WORK REQUEST: Look through the listing for the string "navigation" and copy out every line that holds it.

EXCERPTED DATA:

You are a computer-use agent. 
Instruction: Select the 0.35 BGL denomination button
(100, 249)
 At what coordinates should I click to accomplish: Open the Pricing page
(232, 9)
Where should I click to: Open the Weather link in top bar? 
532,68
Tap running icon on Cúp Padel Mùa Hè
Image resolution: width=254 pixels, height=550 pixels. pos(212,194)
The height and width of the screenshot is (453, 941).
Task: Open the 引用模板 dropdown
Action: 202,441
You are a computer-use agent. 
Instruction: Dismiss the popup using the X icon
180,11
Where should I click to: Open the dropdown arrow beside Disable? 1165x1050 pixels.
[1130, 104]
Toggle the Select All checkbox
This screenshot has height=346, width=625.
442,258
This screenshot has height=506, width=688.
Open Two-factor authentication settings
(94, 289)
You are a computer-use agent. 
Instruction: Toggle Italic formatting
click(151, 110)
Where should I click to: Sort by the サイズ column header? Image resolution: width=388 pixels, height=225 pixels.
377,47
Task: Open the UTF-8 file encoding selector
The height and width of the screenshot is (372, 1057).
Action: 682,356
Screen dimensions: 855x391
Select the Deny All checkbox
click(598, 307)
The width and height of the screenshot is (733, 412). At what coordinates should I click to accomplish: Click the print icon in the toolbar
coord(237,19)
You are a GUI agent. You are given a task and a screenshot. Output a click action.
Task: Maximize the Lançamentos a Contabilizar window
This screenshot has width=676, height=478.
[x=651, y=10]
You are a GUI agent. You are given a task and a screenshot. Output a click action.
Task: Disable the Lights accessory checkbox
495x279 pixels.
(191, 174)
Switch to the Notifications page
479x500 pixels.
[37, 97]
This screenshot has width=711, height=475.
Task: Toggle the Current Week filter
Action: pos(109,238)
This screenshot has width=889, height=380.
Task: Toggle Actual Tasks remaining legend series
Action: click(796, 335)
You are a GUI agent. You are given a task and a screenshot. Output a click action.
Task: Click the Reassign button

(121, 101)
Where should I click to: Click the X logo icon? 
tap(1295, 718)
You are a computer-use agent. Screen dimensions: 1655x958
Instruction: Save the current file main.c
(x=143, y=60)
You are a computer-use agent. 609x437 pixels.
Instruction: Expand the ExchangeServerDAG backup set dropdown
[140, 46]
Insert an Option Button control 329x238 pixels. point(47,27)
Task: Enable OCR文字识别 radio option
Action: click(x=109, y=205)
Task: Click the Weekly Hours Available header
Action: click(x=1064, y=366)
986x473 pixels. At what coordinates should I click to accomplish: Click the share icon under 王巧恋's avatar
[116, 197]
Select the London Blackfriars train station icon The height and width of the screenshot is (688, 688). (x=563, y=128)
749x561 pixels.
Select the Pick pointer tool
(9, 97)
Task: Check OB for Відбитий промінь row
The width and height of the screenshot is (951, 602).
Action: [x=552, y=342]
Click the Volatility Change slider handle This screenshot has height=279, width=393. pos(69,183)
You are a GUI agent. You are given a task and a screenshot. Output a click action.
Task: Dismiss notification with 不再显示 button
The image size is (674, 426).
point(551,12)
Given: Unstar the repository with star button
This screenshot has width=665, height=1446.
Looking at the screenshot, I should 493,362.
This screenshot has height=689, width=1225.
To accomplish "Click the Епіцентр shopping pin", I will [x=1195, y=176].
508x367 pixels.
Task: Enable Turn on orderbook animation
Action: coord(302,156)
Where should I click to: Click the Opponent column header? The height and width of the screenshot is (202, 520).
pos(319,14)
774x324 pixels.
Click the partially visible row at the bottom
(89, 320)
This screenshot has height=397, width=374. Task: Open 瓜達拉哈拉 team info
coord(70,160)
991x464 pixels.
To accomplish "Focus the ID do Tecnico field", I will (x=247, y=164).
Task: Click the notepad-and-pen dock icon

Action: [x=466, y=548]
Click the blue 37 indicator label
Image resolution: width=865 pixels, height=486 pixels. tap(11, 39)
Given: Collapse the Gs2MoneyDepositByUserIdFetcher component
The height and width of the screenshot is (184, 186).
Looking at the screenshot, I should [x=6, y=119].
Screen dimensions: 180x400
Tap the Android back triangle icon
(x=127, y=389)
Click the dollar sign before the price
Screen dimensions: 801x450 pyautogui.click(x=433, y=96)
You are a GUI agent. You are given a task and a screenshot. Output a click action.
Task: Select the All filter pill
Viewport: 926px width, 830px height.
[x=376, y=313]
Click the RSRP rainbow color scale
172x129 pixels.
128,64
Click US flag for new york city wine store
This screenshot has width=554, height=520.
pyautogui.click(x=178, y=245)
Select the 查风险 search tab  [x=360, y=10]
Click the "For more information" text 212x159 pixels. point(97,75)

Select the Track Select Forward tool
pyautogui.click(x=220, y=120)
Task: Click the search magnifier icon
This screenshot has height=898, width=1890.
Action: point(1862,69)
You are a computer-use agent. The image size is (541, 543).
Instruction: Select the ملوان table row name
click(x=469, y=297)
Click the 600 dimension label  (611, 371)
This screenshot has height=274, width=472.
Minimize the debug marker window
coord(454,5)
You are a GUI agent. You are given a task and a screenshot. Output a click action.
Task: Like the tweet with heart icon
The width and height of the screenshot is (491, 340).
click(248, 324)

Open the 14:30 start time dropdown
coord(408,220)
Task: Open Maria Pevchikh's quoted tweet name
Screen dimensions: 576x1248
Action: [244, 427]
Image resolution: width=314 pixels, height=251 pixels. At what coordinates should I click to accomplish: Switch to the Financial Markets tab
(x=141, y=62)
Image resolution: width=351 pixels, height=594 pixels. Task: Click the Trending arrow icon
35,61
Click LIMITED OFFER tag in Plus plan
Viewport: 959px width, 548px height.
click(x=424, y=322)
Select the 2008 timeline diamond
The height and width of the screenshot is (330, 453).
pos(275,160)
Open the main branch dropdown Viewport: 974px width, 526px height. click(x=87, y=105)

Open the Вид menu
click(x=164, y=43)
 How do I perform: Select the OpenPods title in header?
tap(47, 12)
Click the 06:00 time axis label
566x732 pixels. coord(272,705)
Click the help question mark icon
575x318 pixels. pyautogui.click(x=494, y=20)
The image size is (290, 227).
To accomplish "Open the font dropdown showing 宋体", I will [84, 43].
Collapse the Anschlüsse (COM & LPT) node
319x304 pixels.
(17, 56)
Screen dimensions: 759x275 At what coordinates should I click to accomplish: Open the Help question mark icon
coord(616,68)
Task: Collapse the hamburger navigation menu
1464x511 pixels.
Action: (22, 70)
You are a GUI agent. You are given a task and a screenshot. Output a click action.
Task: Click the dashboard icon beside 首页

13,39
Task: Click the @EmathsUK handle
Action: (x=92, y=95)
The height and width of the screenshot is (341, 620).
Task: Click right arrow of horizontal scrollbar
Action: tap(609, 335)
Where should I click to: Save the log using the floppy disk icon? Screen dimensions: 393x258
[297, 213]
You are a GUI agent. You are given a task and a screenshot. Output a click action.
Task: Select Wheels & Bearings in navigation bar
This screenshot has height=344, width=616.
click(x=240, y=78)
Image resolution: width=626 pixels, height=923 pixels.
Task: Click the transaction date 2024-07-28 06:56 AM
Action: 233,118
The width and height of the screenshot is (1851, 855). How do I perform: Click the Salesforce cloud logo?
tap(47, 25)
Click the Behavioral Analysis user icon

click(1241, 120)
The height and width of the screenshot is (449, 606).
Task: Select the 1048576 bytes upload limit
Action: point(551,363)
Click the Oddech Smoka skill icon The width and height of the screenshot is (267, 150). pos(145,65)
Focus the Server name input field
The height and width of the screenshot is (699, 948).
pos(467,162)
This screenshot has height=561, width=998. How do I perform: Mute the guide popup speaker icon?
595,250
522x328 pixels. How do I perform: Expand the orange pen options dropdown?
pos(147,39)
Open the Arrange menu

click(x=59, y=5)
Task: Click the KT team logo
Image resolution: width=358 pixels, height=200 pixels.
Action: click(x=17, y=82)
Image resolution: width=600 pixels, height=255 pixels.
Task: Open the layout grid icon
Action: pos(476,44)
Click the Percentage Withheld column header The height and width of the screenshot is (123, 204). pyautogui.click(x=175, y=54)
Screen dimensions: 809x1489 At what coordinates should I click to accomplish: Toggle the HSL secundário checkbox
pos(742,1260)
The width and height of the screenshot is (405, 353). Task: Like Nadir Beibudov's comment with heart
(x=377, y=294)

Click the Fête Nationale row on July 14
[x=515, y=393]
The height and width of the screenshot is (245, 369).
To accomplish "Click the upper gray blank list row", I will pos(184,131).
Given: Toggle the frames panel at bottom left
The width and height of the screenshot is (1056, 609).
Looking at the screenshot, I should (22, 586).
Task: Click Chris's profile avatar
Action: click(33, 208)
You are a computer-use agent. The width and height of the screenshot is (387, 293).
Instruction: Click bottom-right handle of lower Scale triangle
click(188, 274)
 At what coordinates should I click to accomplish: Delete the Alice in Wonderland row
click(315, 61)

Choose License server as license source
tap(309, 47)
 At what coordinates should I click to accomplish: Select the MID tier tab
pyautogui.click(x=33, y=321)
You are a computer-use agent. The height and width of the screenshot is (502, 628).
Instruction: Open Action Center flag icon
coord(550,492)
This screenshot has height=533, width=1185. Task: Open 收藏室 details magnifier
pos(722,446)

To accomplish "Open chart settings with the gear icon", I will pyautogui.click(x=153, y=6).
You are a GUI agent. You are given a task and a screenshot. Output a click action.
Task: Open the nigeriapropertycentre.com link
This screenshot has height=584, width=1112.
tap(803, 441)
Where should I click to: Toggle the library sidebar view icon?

SOLUTION FOR THIS PROBLEM:
Task: Collapse the hamburger navigation menu
Task: Select Wheels & Bearings in navigation bar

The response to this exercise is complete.